И все же я чувствовал, как состояние дел все больше угнетало его. Реальное положение в экономике… становилось все хуже. Люди видели, что кредит доверия иссякает. Понимал это и он. Его самолюбие было уязвлено. Стараясь поправить дело, он мечется в поисках чуда, выдвигает все новые и новые методы достижения целей. В этот период ему начинают подсовывать предложения, как говорили, апробированные во многих странах...
Не добившись успехов в экономике и рискуя потерять власть, он чтобы устранить руководителей, не согласных с его линией, начал поспешную подготовку «демократизации» на производстве… что дало возможность избавиться от части строптивых хозяйственников. Затем предложил ударить по «штабам» и расправиться с непослушными организаторами экономики, поменять чиновничество в аппаратах управления всех уровней. Но и замена не принесла успеха.
Колебания стали сутью его политики… У него не хватало смелости двигаться ни вперед, ни назад. И эта неуверенность отталкивала от него многие радикальные силы, но не объединяла и те, что стояли на старых позициях. Не видя определенности, продвижения по пути перемен, руководители во всех звеньях перестали доверять ему. Они поняли, что с ним при его склонности к зигзагам и маневрированию можно прийти в никуда. Отхлынула от него и публика. В конце концов он остался один…
Он был из той породы людей, которые, возвысившись, теряют чувство меры и, находясь в «успехе», не сознают, что оторвались от реальностей и закладывают основы своего будущего падения. Разумеется, в этом проявлялась... потеря чувства опасности. Он боялся опереться на партию, которая была скомпрометирована, в том числе и его непоследовательностью в решении проблем. В то же время он не мог оторваться от нее, понимая отлично, что это приведет его к политической смерти...
Энергичность, уверенность все больше покидают его. Порой чувствуешь, что ему это все давно надоело и он жалеет, что взвалил на себя непосильную ношу. Обвинения в бездеятельности звучат настолько часто и резко, что только хорошие нервы могут сдержать от резкостей. Но добираются и до болевых точек. Его призывают заняться внутренними делами и меньше путешествовать за границей. Это не в бровь, а в глаз. Он не выдерживает и срывается, понося автора этого предложения. Он еще долго негодует по этому поводу…
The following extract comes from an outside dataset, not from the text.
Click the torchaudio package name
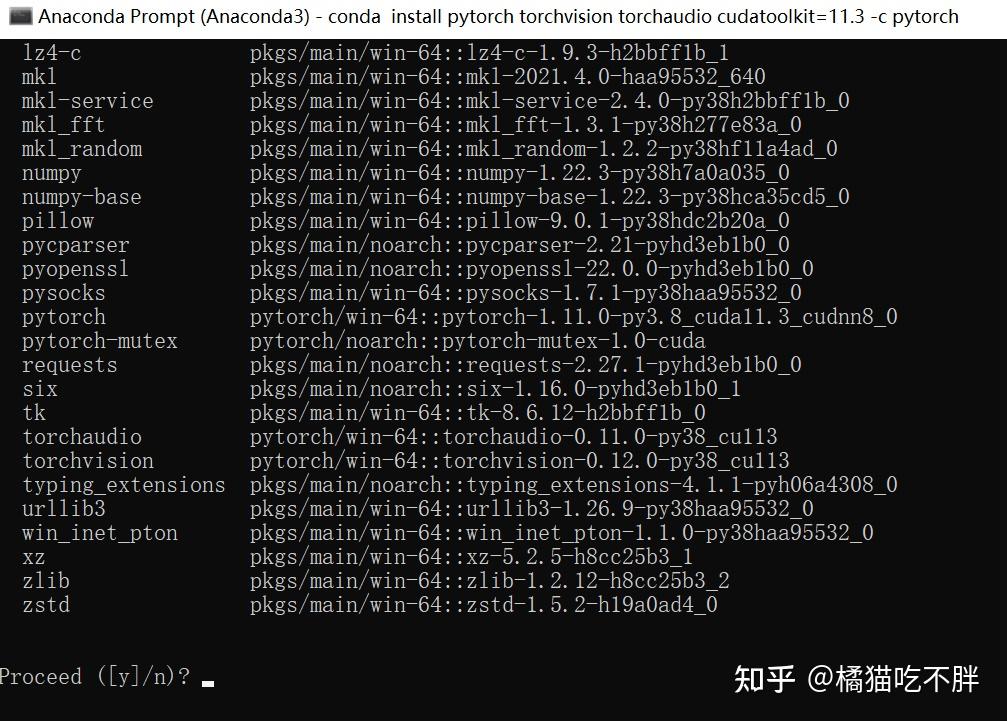This screenshot has width=1007, height=721. (x=82, y=437)
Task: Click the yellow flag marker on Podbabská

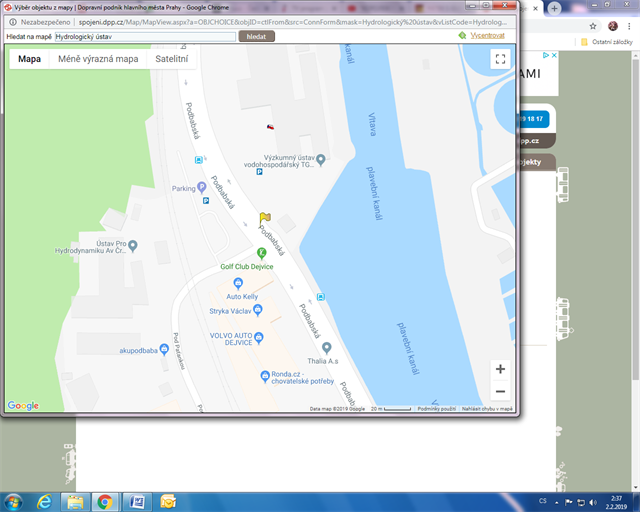Action: coord(264,218)
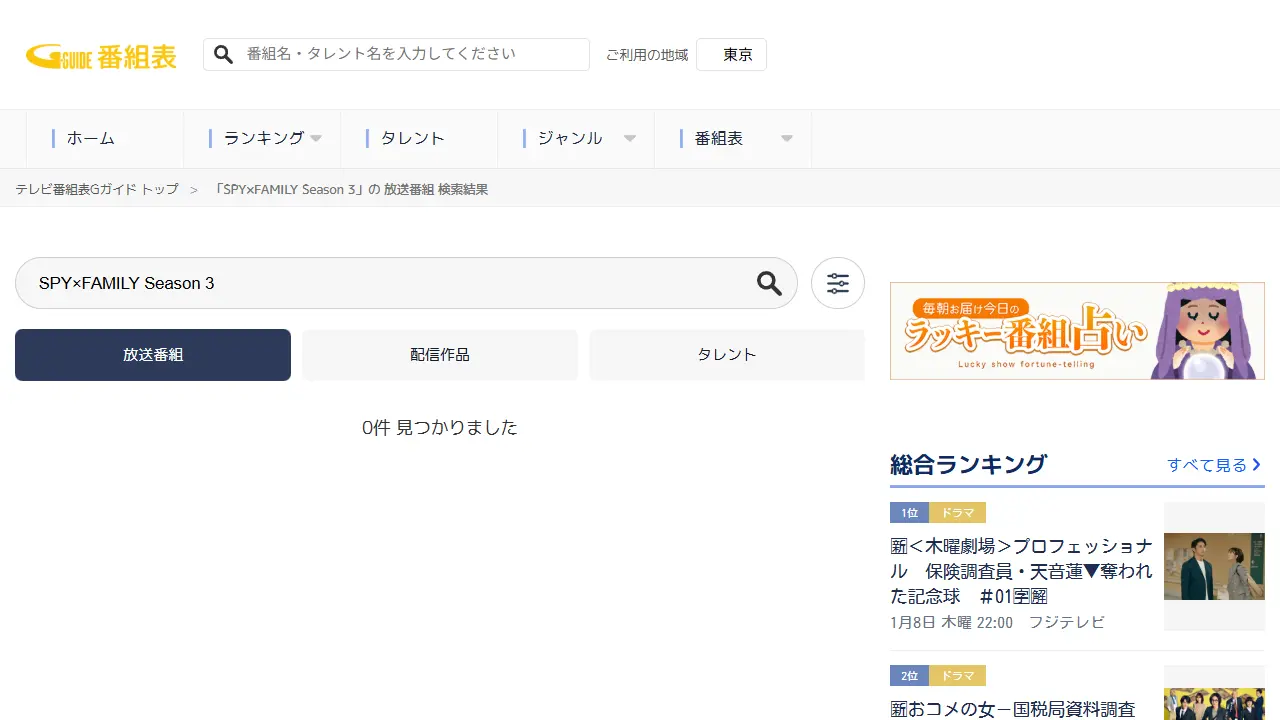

Закат наступал постепенно, но стал ощутим, когда в его словах и действиях появилась неуверенность, когда начались метания в поисках новых методов хозяйствования, возложение вины за провалы на других, боязнь признаться в ошибках и взять ответственность на себя. По-прежнему звучали слова и принимались скоропалительные решения, не дававшие ничего. А может быть, все началось чуть раньше, когда окончательно распалось единство в действиях руководства и правительства? Может быть. Но для меня все стало очевидным, когда он стал говорить неискренне, неоправданно оптимистично, хотя знал положение дел в стране. Он все больше надеялся на некое чудо, которое поможет выбраться из зыбкой трясины. А чудо было известное, заморское: «Запад нам поможет».
http://coollib.net/b/183286/read
Заменил местоимением имя, которое напрашивается всё заметнее. Особенно, когда наблюдаешь экранное многословие на «международную тему» «нового многополярного мышления».